Back when the city was creating the so-called North Shore, some of us groused about how isolated the new developments were from the traditional North Side. Separated by railroad tracks and dimly lit tunnels, it was as if the whole sports-and-entertainment complex had been designed to shield visitors from the rest of us. Even the geographically dubious new name — rivers have banks, not shores — seemed like an effort to distance the area from nearby urban neighborhoods: You wouldn't want visitors to worry about encountering violent behavior and substance abuse in town, after all.
Funny how things work out, isn't it? After this past weekend' s Kenny Chesney concert, quarantining the North Shore doesn't seem like such a bad idea.

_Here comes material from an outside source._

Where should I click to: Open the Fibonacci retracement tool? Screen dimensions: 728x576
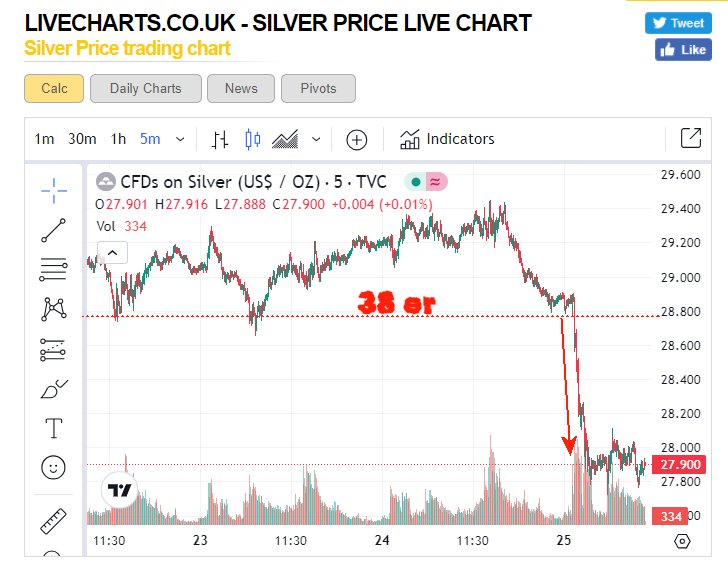pyautogui.click(x=54, y=269)

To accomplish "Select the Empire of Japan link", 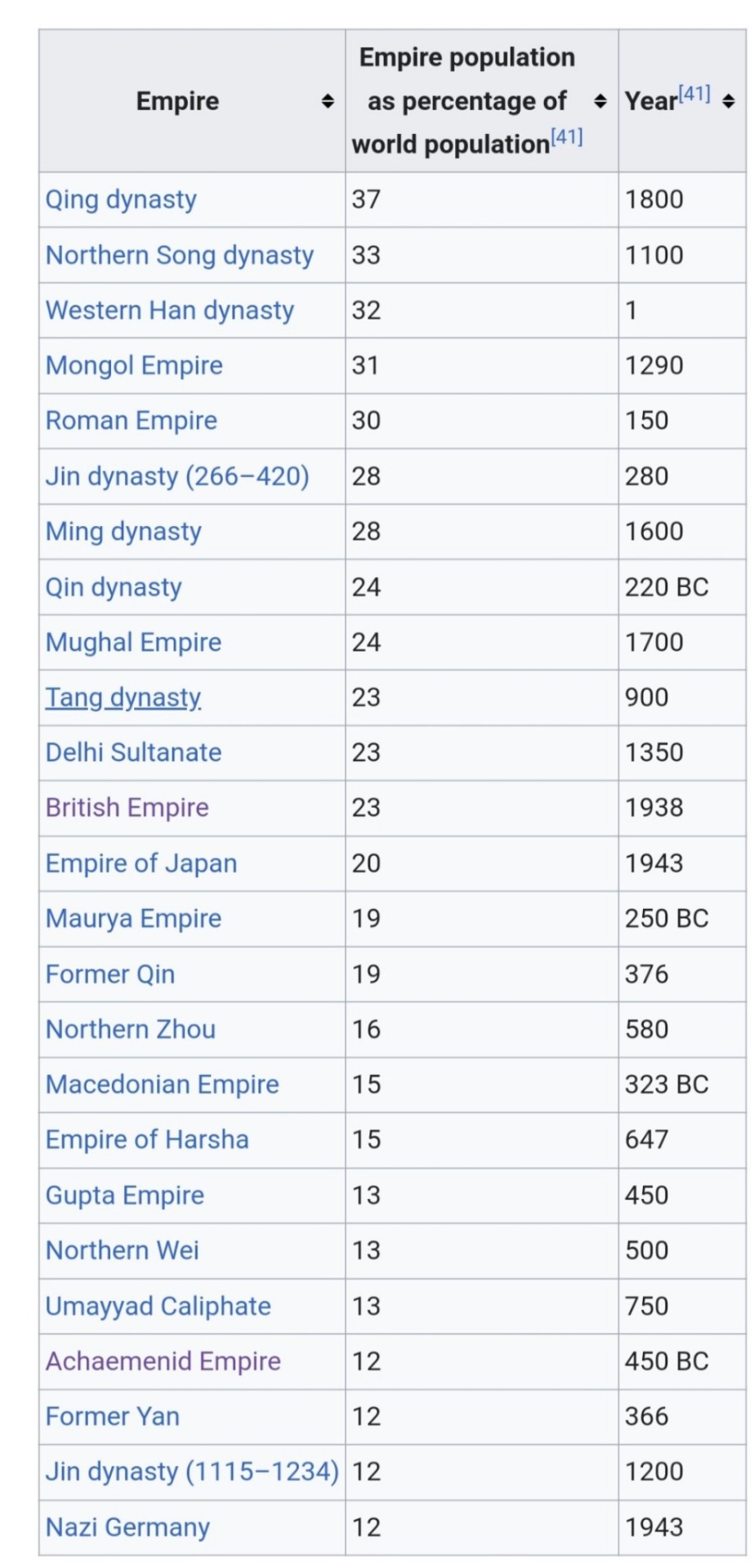I will click(x=141, y=863).
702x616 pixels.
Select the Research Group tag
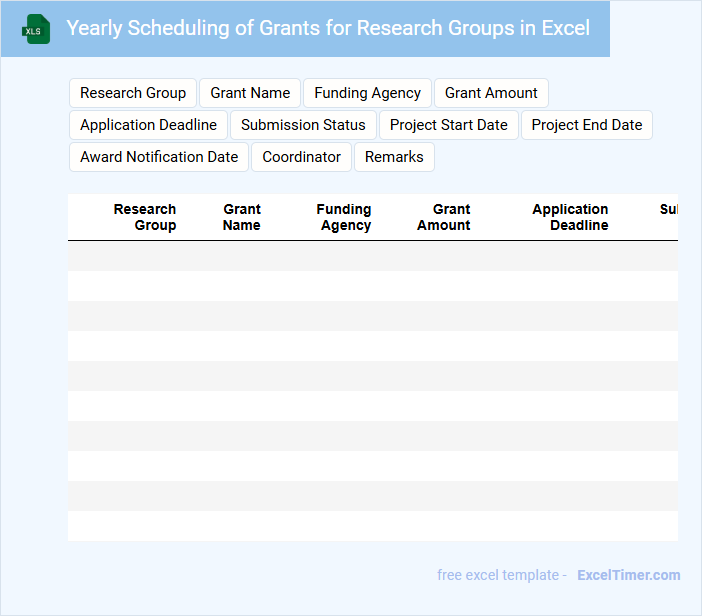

As you may have heard, Chesney drew more than 50,000 people to Heinz Field, many of whom spent hours tailgating on sun-baked parking lots for hours before the show even began. Not surprisingly, at least 10 large fights broke out, according to police spokeswoman Diane Richard; police carried out more than 70 arrests and Tased at least one person.
Media accounts, meanwhile, made much of the trash Chesney's fans had left behind: a Pittsburgh Post-Gazette review referred to the damage wrought by "Hurricane Kenny," while WPXI' s cameras captured an abandoned recliner, lying forlornly amid the refuse. ("We're not quite sure what that's about," anchor Jennifer Abernathy said in her best amused-newscaster voice.) Social media was shocked too, with a Facebook page calling for a ban on future Kenny Chesney concerts, among other online protests. On news sites, comments stereotyped Chesney fans as "white trash," and surmised that everyone involved must have come from, like, West Virginia. No real Pittsburgher would act this way, surely.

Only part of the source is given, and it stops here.